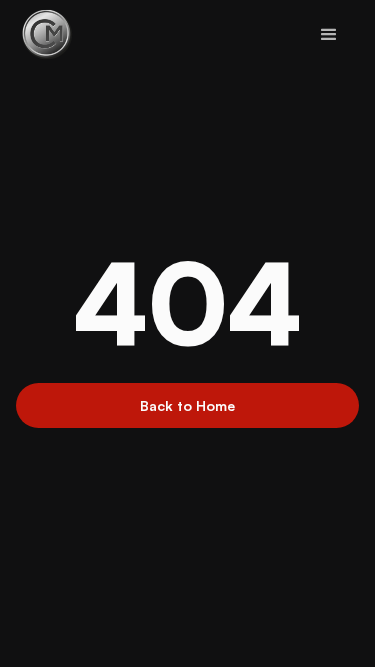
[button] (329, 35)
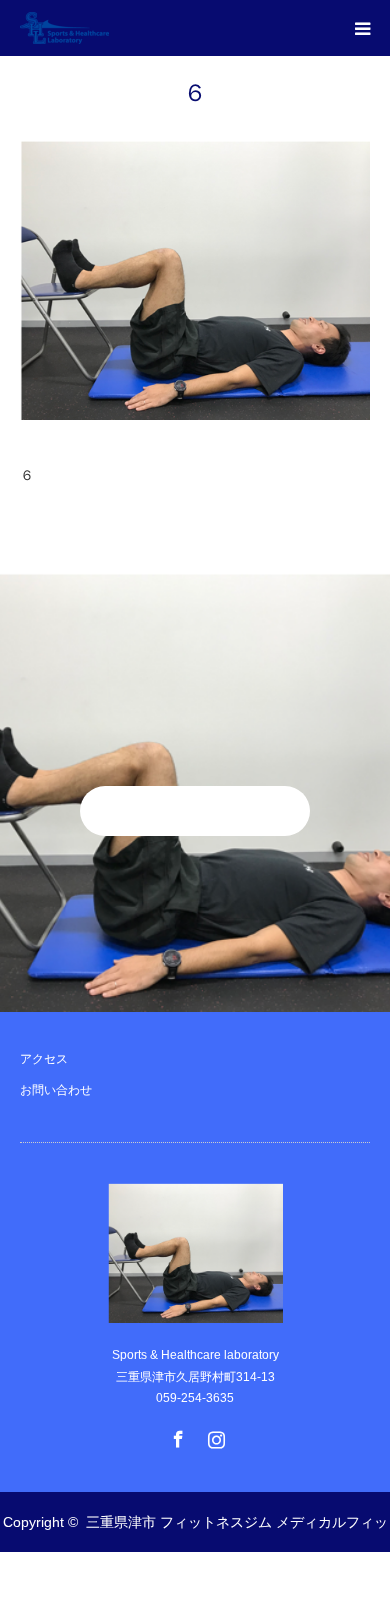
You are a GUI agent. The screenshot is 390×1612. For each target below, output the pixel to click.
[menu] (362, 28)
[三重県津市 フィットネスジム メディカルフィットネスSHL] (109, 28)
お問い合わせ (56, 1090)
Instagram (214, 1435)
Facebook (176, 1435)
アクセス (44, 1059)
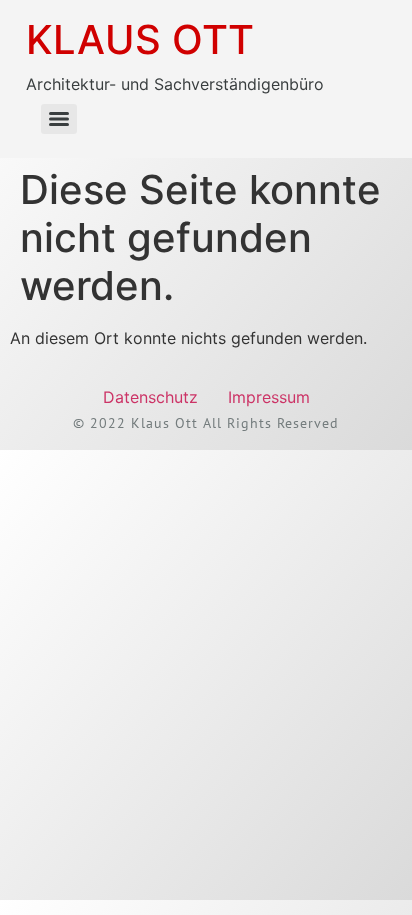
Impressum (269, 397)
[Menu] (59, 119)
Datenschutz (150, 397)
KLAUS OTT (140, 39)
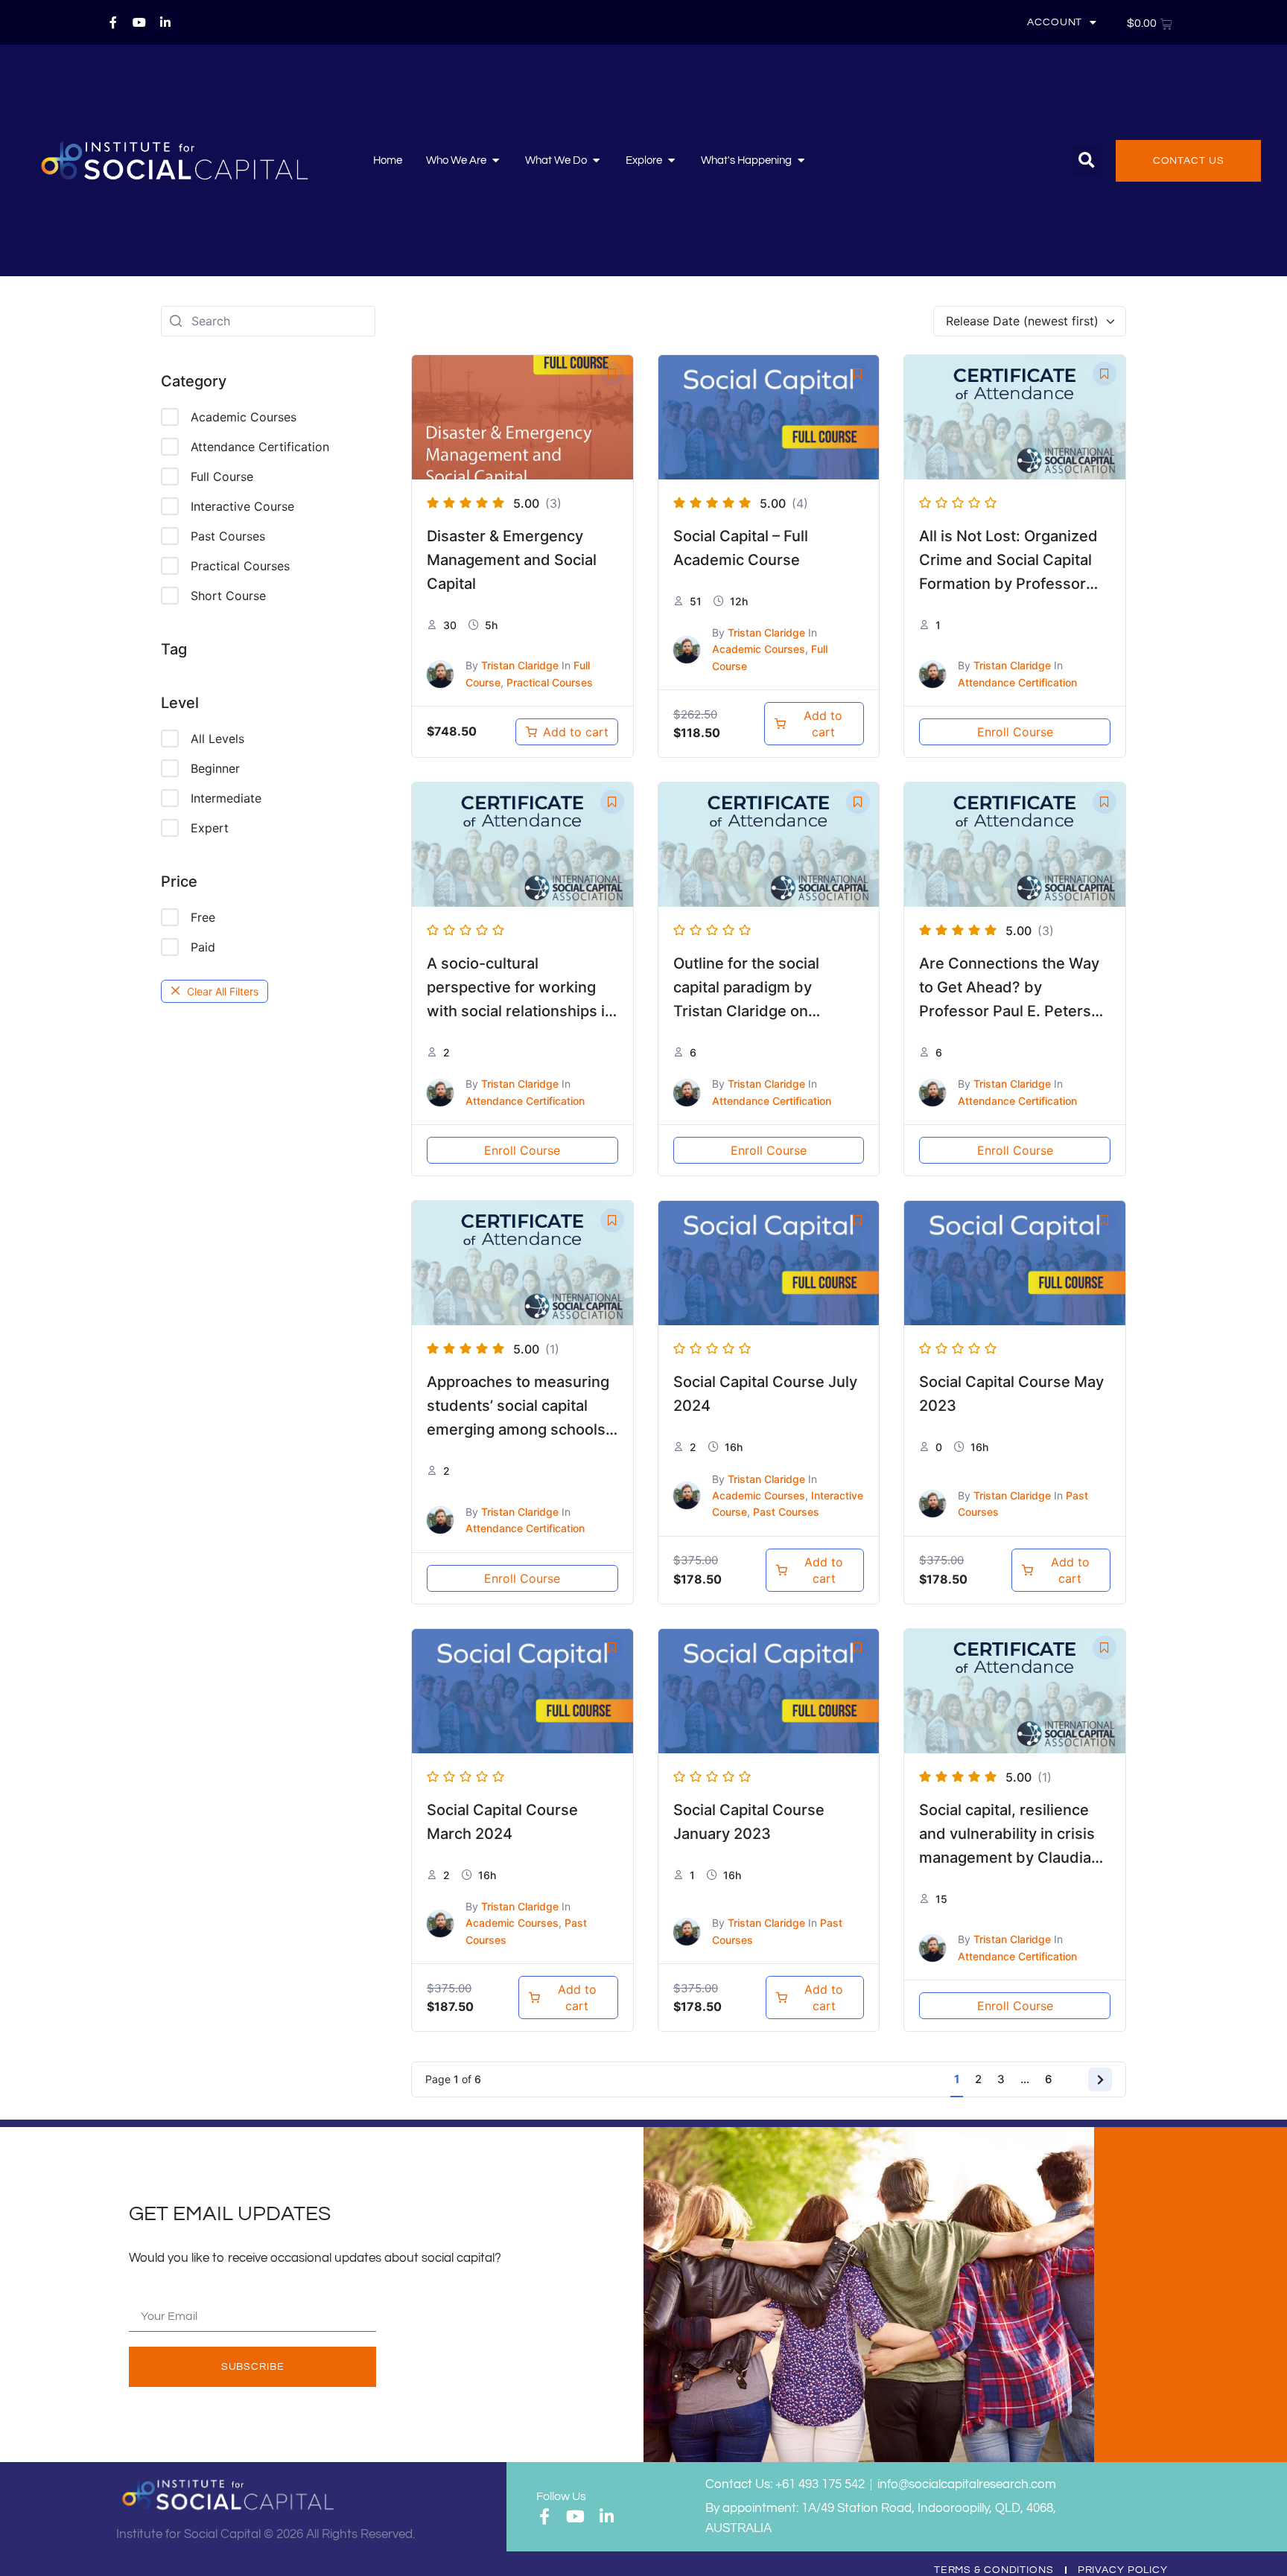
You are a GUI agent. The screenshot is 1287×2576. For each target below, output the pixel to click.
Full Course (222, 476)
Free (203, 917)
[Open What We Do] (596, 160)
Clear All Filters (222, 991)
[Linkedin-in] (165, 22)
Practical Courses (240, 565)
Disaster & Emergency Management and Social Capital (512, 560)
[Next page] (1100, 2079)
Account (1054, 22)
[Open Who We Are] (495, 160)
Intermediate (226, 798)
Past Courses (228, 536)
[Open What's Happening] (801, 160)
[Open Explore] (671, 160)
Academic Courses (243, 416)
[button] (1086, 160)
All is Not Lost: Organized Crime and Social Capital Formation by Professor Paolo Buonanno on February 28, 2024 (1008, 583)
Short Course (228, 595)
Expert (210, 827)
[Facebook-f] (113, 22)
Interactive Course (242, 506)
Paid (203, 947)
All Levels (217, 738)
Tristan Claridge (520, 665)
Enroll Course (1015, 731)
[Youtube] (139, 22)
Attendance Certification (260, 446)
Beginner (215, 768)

## Task
A line belongs in the answer if it contains the word "output"; please copy each such line from the material.

## Reply
You are a GUI agent. The screenshot is 390×1612. For each target below, output the pixel to click.
You are a GUI agent. The screenshot is 1287×2576. For each target below, output the pixel to click.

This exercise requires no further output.